### Records for the task
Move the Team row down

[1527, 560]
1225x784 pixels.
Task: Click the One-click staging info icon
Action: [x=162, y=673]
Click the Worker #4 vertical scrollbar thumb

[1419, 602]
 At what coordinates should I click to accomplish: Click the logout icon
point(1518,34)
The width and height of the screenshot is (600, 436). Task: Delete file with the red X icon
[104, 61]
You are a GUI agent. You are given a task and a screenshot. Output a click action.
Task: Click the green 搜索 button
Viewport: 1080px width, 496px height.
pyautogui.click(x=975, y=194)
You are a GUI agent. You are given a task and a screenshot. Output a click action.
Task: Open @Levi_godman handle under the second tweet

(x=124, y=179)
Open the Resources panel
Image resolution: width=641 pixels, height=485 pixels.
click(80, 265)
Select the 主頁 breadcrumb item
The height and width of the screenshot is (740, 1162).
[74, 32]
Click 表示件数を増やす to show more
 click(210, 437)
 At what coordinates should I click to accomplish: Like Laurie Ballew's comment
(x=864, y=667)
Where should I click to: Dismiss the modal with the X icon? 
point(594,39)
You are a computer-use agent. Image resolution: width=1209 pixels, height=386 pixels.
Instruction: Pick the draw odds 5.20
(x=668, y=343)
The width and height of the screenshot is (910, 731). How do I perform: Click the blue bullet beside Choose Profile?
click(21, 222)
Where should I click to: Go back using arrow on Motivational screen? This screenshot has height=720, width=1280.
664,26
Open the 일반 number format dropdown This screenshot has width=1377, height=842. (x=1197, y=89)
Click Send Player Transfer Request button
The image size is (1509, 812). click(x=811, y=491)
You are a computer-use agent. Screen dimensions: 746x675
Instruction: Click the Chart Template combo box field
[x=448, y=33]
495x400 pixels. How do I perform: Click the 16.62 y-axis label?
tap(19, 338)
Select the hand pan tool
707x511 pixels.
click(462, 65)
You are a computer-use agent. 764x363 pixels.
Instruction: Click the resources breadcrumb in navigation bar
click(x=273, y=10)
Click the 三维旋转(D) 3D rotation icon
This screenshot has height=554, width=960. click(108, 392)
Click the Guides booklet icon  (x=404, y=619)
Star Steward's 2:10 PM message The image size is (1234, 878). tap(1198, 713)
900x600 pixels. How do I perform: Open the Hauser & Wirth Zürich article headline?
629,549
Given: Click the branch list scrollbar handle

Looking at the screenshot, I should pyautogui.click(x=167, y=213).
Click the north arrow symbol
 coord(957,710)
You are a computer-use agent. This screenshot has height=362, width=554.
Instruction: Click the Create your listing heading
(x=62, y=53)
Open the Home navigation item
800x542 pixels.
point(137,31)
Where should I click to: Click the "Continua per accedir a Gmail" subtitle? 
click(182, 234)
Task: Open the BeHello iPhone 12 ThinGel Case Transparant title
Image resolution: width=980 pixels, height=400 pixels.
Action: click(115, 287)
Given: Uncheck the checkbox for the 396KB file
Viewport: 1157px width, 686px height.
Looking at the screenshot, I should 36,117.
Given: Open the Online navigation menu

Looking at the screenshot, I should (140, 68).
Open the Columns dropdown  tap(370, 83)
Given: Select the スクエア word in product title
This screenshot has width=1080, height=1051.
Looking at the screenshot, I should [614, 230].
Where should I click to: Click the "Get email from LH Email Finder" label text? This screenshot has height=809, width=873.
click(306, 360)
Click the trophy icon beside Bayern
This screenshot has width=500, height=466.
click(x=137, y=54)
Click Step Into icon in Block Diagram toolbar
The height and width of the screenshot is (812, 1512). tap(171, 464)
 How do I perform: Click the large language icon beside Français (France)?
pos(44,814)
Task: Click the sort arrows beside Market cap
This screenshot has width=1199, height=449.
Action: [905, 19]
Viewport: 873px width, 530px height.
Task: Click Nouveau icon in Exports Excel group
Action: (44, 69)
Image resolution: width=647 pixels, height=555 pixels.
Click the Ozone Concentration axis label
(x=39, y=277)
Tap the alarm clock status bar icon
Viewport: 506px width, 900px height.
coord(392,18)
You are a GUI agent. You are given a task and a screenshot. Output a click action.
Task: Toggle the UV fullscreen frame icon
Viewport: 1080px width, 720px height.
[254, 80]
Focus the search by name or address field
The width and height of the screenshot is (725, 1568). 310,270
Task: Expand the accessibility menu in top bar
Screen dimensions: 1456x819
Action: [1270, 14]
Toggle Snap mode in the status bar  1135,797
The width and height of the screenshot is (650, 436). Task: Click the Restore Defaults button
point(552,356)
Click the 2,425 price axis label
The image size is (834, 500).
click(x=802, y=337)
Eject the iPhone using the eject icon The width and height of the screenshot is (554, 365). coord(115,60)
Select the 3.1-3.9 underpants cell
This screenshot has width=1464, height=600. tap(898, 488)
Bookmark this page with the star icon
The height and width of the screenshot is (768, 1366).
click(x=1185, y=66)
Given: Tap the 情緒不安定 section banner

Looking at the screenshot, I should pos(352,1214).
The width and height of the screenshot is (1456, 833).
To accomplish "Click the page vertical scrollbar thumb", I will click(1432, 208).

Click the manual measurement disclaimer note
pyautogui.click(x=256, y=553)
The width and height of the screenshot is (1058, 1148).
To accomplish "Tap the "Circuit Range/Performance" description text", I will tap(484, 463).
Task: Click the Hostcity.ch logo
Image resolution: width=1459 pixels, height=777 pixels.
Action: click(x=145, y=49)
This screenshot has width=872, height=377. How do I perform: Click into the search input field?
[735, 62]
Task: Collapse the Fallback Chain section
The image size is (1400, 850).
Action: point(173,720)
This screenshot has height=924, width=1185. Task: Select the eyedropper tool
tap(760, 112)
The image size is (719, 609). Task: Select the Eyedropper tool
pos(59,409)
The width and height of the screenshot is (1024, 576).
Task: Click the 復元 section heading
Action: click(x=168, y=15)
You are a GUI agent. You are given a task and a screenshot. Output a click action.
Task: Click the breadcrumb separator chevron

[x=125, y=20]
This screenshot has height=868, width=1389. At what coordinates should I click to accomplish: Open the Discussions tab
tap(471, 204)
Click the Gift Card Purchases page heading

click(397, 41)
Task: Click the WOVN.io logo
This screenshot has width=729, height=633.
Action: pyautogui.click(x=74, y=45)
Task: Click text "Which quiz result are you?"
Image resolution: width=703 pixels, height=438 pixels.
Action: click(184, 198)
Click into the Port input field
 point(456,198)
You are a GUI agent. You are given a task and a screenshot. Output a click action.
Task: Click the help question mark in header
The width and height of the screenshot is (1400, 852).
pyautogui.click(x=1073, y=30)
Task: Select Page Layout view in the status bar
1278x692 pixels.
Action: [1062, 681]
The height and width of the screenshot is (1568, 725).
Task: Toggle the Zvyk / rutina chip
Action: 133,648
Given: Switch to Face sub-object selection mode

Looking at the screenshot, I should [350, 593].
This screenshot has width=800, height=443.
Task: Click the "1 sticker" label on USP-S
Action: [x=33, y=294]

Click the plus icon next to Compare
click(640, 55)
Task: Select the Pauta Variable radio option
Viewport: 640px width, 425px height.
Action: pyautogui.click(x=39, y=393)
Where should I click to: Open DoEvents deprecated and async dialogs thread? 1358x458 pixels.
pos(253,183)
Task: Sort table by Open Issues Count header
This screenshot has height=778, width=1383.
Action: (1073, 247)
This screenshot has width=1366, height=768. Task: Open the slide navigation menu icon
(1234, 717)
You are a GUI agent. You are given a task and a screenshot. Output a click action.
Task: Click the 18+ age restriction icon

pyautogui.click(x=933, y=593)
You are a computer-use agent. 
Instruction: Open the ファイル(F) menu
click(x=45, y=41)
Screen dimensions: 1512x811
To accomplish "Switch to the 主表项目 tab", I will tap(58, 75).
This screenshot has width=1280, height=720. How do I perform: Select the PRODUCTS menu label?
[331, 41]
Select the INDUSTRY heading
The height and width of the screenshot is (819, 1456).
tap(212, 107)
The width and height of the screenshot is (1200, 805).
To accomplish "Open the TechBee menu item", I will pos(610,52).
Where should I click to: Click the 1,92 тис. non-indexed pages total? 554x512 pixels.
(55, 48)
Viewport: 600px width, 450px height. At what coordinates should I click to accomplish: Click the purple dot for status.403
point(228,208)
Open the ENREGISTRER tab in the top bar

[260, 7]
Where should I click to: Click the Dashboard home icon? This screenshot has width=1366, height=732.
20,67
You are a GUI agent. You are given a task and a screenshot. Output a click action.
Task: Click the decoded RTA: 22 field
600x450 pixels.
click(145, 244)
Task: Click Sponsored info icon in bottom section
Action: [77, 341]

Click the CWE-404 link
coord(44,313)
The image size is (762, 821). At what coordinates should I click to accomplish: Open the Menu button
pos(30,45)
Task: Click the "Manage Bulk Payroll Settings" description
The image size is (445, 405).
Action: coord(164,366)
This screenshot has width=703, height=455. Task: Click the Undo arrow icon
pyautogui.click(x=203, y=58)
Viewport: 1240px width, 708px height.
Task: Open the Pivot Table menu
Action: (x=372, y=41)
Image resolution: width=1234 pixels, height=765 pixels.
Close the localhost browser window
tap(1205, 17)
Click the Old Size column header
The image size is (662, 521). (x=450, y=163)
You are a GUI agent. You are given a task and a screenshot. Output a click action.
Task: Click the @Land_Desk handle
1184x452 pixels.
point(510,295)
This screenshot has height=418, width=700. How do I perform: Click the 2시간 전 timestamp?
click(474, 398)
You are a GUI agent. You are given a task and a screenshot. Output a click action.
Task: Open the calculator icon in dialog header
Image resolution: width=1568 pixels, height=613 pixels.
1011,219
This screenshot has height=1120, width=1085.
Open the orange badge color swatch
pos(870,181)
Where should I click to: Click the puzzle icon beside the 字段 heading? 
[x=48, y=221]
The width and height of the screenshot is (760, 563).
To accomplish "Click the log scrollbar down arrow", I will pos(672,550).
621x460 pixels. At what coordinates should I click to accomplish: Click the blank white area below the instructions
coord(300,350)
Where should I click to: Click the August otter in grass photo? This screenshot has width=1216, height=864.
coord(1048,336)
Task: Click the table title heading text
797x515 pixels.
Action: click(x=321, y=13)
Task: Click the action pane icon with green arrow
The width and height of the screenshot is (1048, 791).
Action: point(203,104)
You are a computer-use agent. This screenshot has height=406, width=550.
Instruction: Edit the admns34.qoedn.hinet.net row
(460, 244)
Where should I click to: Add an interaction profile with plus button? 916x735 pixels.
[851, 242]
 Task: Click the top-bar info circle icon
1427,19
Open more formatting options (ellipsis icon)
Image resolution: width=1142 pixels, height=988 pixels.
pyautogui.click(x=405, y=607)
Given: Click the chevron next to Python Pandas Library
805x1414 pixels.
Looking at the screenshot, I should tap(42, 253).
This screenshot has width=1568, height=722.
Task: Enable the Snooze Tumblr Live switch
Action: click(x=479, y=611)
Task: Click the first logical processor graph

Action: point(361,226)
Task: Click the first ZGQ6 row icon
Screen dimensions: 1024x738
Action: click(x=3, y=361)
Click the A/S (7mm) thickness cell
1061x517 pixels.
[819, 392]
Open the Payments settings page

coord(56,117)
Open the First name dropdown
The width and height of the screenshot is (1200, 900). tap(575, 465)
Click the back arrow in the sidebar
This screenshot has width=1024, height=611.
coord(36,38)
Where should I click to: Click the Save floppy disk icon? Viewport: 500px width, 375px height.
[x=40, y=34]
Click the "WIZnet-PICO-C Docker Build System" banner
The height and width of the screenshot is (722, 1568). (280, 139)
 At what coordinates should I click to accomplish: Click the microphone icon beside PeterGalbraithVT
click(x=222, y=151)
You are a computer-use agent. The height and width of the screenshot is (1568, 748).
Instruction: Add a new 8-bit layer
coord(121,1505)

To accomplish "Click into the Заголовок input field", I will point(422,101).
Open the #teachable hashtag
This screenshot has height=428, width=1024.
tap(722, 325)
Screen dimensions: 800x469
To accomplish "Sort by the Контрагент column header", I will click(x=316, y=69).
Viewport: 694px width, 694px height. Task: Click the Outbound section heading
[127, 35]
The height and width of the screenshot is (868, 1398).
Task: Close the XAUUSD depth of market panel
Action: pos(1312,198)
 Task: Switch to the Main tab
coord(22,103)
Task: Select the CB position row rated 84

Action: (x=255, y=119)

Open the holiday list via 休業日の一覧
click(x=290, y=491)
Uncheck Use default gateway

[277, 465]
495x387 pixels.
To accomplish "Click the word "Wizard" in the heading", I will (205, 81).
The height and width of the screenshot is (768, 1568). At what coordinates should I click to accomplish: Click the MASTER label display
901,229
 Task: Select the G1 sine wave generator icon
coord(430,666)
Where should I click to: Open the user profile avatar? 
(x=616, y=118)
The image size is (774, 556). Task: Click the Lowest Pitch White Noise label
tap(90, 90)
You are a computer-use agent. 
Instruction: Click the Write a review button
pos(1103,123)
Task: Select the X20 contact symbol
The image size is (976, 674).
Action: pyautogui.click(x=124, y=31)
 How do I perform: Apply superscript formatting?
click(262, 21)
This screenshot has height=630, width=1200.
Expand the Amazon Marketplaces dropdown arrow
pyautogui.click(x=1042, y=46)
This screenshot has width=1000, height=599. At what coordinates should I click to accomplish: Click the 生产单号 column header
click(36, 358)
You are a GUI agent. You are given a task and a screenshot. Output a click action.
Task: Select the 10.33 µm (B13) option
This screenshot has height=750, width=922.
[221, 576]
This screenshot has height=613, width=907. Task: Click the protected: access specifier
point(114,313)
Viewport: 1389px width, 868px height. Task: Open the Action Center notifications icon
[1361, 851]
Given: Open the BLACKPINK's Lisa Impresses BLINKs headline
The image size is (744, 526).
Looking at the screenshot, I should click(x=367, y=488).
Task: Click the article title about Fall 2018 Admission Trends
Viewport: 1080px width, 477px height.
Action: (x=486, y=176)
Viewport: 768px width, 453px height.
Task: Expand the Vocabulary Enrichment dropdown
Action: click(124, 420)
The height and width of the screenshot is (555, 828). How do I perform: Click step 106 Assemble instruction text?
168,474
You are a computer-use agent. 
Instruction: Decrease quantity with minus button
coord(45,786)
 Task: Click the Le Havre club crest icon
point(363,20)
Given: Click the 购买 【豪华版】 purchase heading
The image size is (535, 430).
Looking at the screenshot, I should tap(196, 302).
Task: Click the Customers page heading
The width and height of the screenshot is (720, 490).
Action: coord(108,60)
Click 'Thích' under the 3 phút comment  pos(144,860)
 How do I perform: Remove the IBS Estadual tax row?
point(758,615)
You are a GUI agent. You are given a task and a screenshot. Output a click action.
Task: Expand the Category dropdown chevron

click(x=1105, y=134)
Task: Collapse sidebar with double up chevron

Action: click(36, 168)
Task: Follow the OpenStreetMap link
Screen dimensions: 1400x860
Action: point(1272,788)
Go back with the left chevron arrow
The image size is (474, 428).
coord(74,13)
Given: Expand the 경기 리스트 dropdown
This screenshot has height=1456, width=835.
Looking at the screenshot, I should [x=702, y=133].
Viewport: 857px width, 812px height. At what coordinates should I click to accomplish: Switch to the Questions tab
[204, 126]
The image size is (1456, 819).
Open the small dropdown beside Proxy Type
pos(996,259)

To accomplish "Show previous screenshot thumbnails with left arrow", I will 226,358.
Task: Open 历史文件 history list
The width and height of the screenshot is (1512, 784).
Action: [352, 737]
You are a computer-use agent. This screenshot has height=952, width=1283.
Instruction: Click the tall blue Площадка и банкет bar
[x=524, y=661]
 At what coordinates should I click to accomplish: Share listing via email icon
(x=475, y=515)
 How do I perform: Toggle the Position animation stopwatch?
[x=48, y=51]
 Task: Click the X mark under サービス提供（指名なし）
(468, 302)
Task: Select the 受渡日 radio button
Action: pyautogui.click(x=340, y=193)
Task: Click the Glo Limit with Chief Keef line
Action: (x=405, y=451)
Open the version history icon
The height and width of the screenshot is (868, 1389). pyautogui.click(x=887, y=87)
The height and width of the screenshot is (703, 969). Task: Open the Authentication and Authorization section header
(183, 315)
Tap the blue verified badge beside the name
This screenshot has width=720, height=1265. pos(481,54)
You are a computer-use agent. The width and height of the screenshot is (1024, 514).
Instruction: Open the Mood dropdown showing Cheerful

### What you have to do
Each line of the data that holds "iPhone" should be copied.

### Output
Task: Open the BeHello iPhone 12 ThinGel Case Transparant title
Eject the iPhone using the eject icon The width and height of the screenshot is (554, 365). coord(115,60)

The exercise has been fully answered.